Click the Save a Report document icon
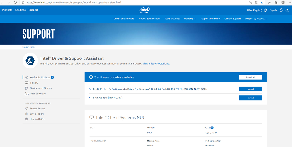This screenshot has height=147, width=292. point(27,114)
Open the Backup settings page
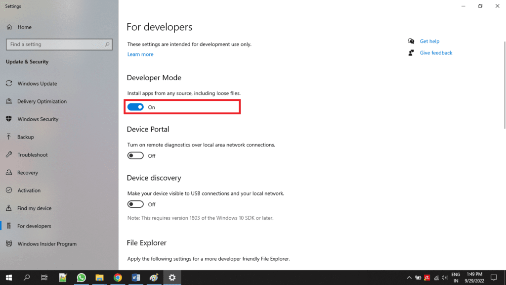Screen dimensions: 506x285 tap(28, 137)
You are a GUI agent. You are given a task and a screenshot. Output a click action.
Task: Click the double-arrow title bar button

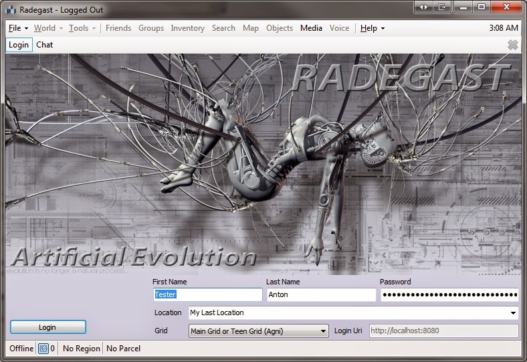coord(423,7)
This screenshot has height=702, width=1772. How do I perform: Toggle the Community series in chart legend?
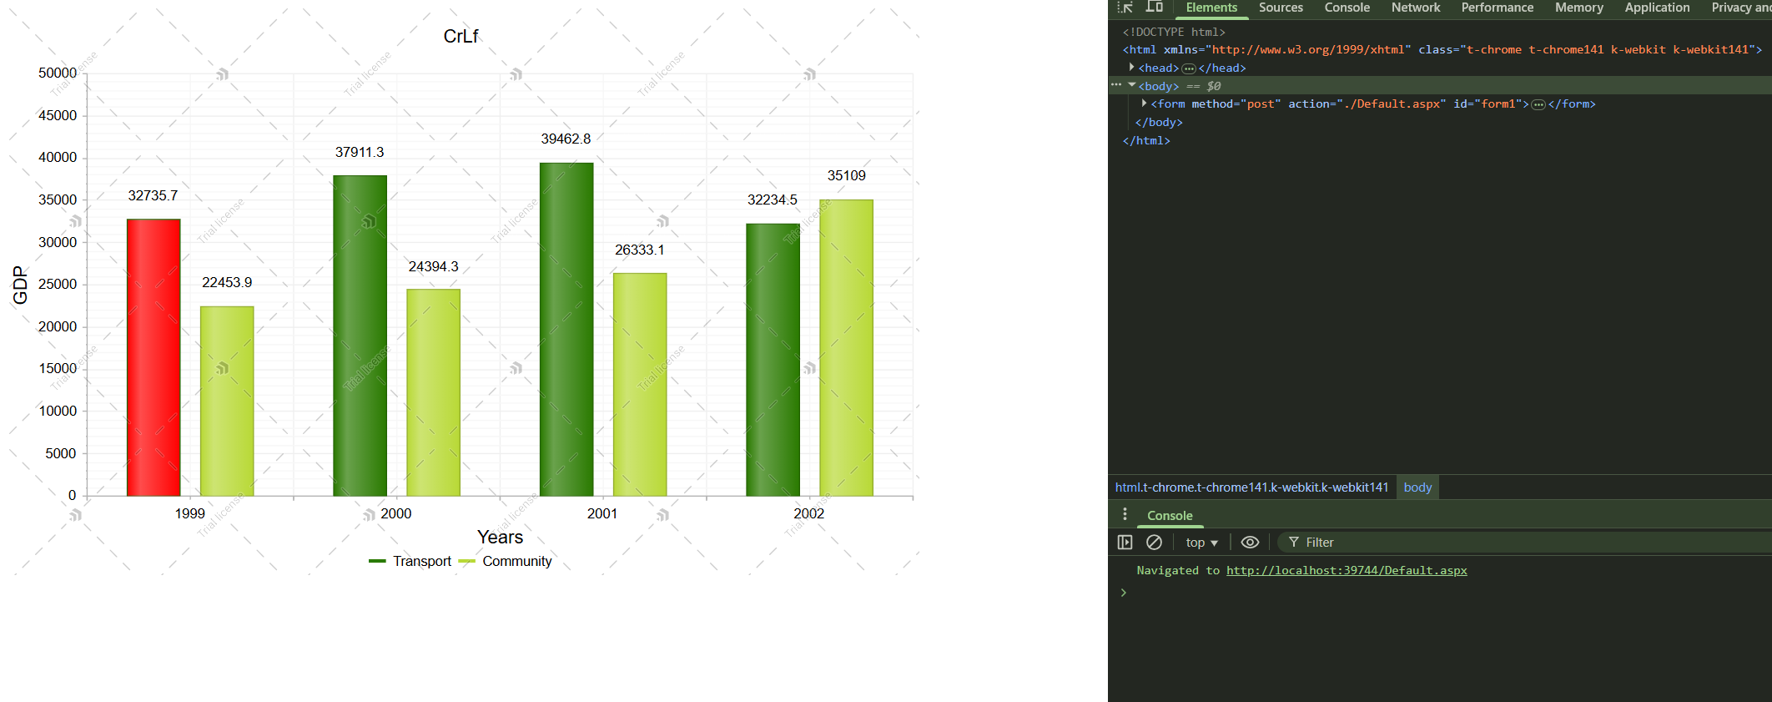(x=506, y=562)
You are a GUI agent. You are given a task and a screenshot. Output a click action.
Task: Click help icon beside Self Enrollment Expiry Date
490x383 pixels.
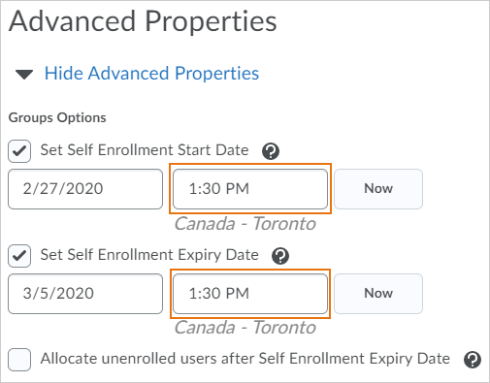click(x=280, y=256)
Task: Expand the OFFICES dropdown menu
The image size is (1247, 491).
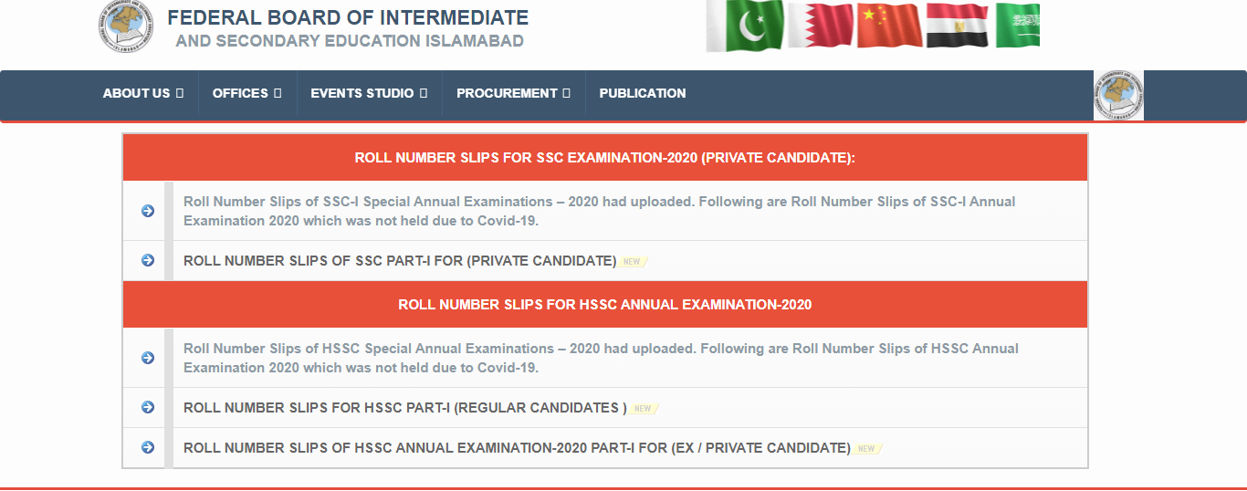Action: (247, 93)
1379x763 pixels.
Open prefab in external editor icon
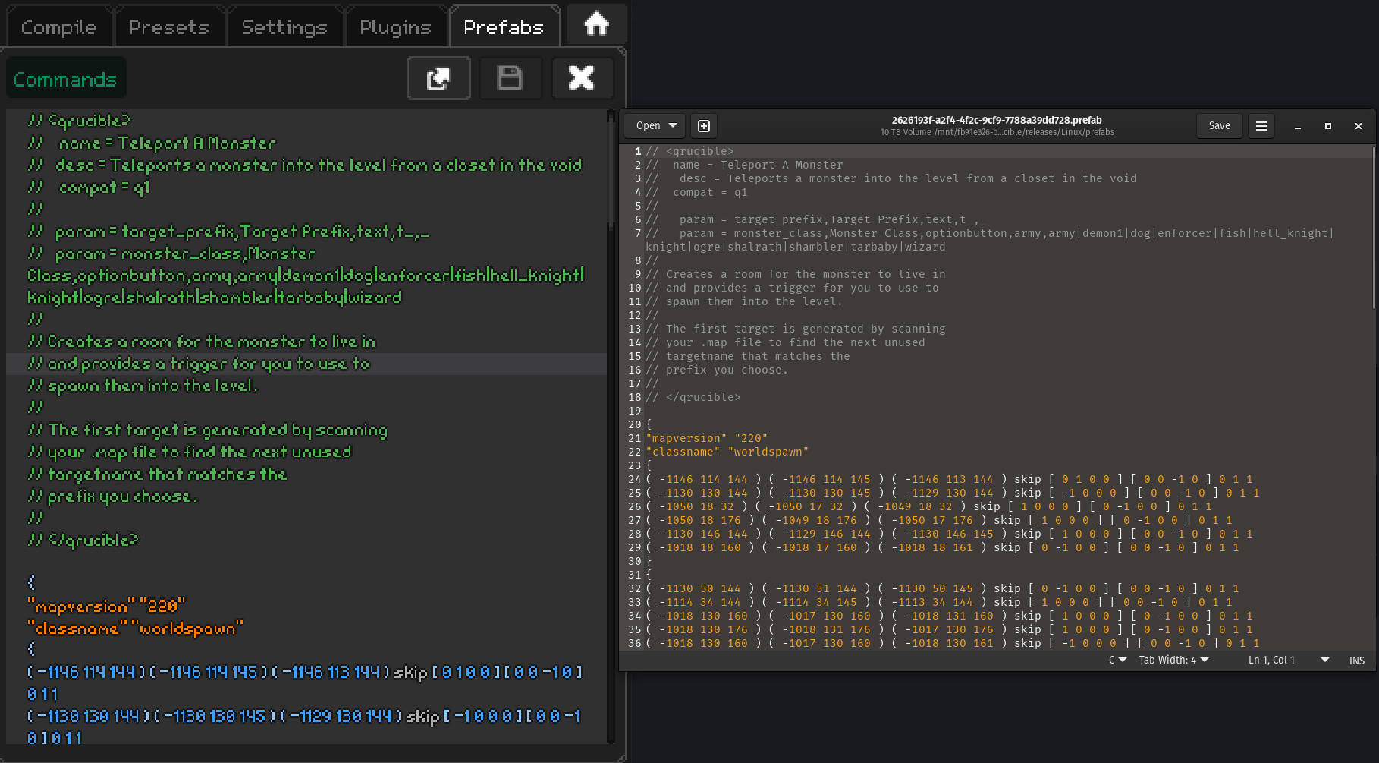[438, 78]
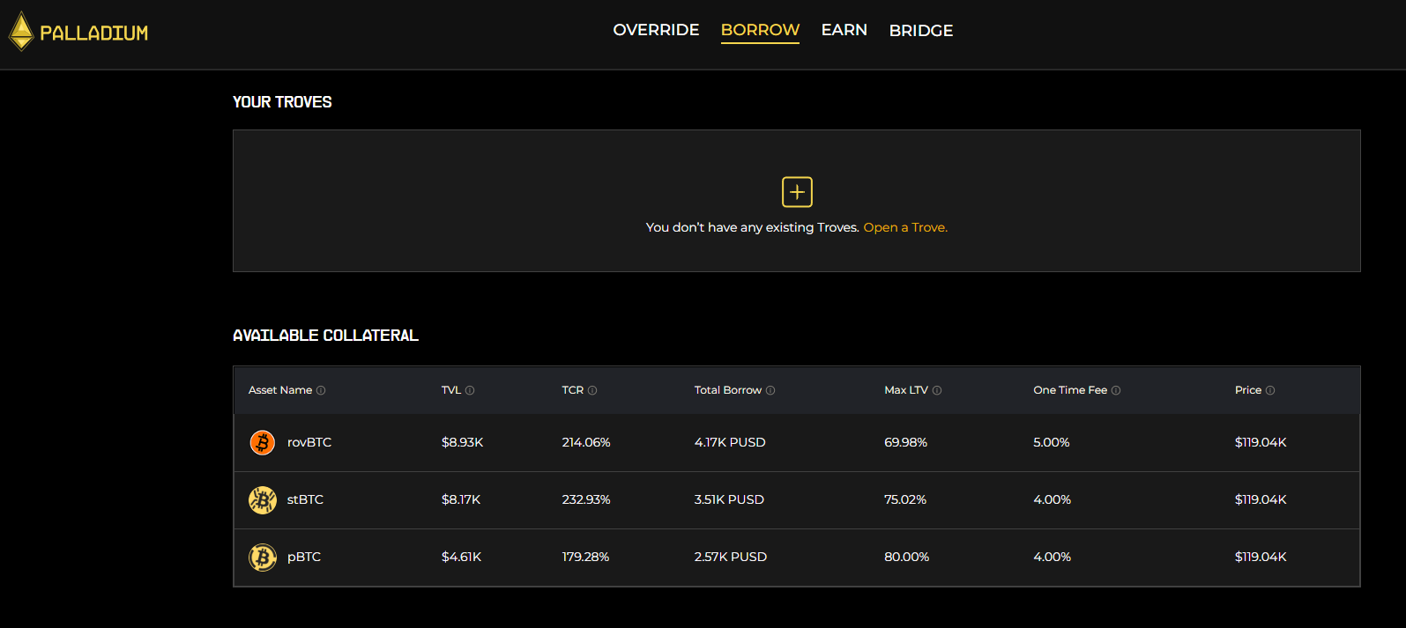1406x628 pixels.
Task: Click info icon beside TCR header
Action: (592, 390)
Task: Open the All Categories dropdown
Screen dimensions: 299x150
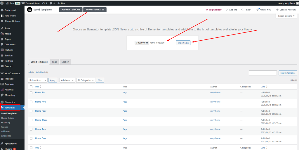Action: point(86,80)
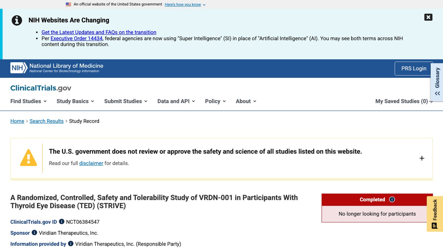This screenshot has height=249, width=443.
Task: Open the Find Studies dropdown menu
Action: [28, 101]
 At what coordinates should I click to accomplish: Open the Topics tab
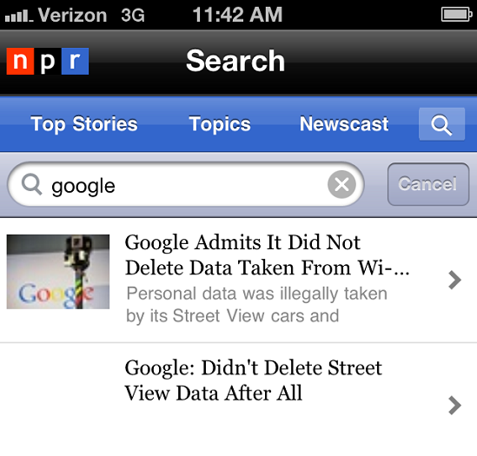pyautogui.click(x=220, y=124)
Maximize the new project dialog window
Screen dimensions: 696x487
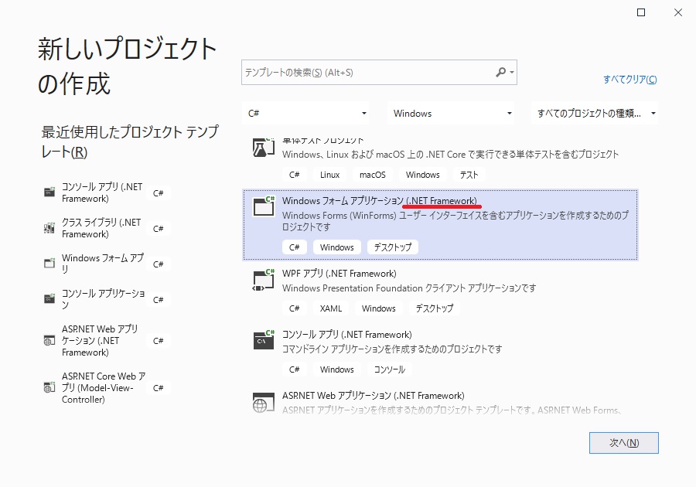pos(641,13)
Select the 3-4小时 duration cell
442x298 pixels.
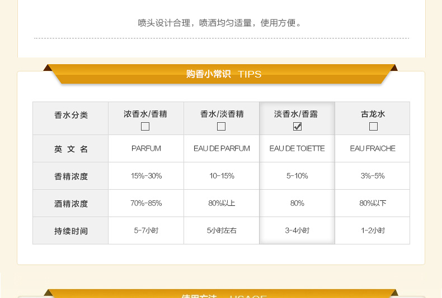tap(297, 230)
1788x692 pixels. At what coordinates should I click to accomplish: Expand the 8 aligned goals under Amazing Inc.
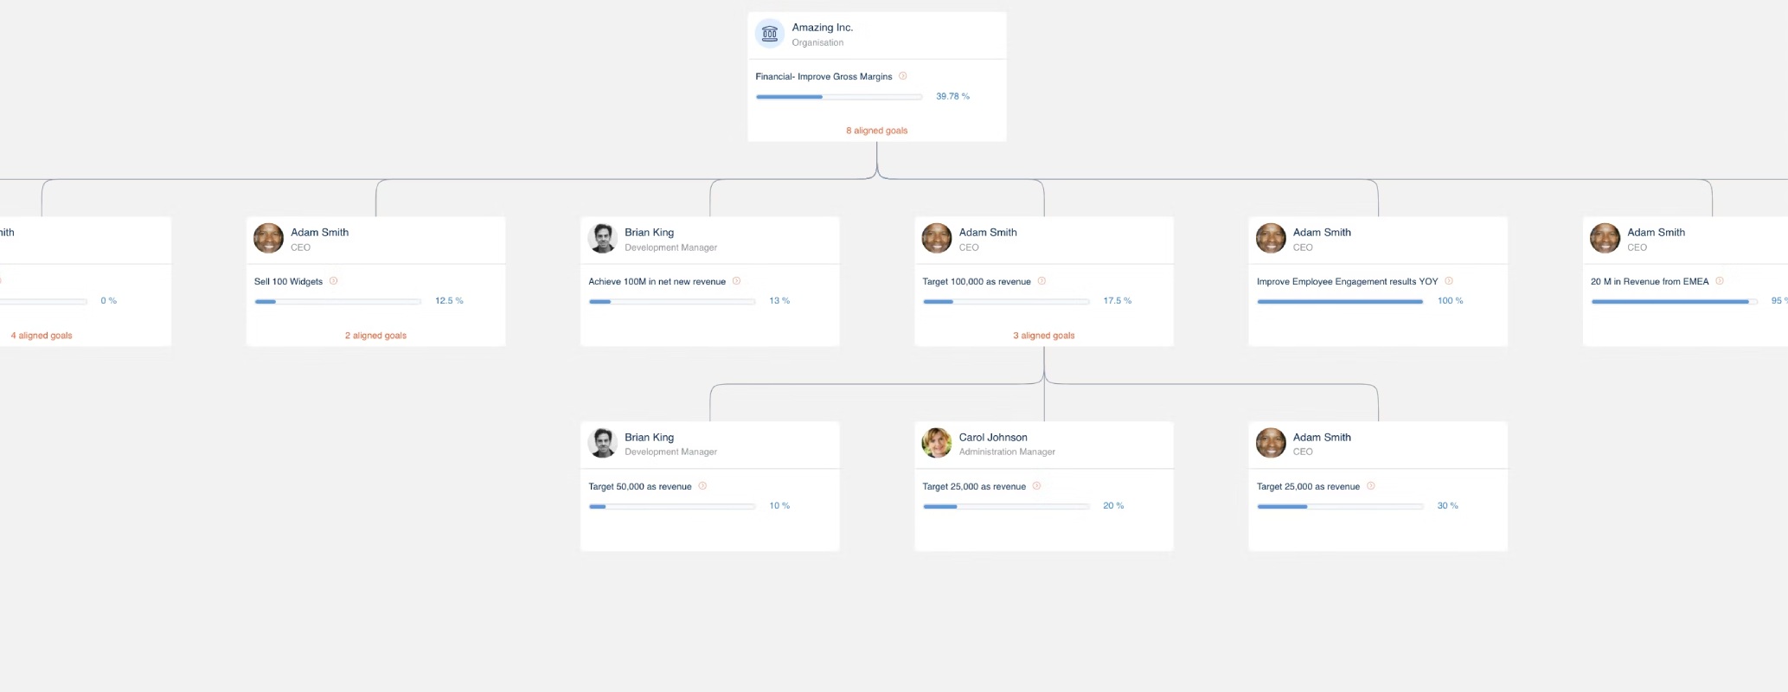pos(877,131)
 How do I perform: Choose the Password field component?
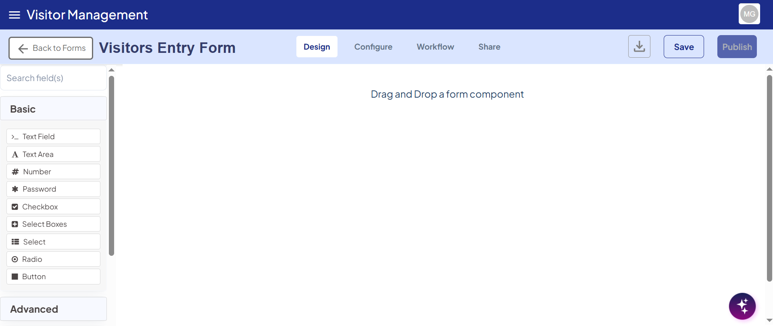pos(53,189)
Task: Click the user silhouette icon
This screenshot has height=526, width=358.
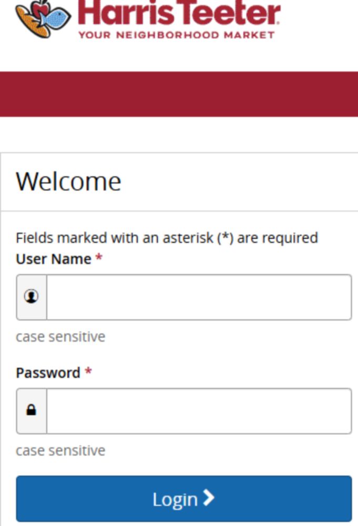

Activity: Reproduce the listing exactly. The pictures are to be omitted.

Result of this exercise:
Click the Save a Report document icon
This screenshot has height=147, width=292. point(27,114)
Open the Backup settings page
Screen dimensions: 506x285 tap(28, 137)
You are a GUI agent. You are given a task and a screenshot. Output a click action.
Task: Click the double-arrow title bar button

coord(423,7)
This screenshot has height=702, width=1772. How do I perform: Toggle the Community series in chart legend?
(x=506, y=562)
You are a GUI agent. You are given a task and a screenshot. Output a click action.
Task: Click help icon beside Self Enrollment Expiry Date
490x383 pixels.
click(x=280, y=256)
Task: Expand the OFFICES dropdown menu
The image size is (1247, 491).
Action: (247, 93)
1379x763 pixels.
Open prefab in external editor icon
[438, 78]
1406x628 pixels.
Task: Click info icon beside TCR header
Action: (592, 390)
Task: Open the All Categories dropdown
Screen dimensions: 299x150
Action: point(86,80)
This screenshot has height=249, width=443.
Task: Open the Find Studies dropdown menu
Action: [28, 101]
 At what coordinates should I click to accomplish: Open the Topics tab
pyautogui.click(x=220, y=124)
Maximize the new project dialog window
Screen dimensions: 696x487
pos(641,13)
Select the 3-4小时 duration cell
442x298 pixels.
tap(297, 230)
1788x692 pixels. At what coordinates should I click to accomplish: Expand the 8 aligned goals under Amazing Inc.
pos(877,131)
 How do I perform: Choose the Password field component?
pos(53,189)
Task: Click the user silhouette icon
This screenshot has height=526, width=358.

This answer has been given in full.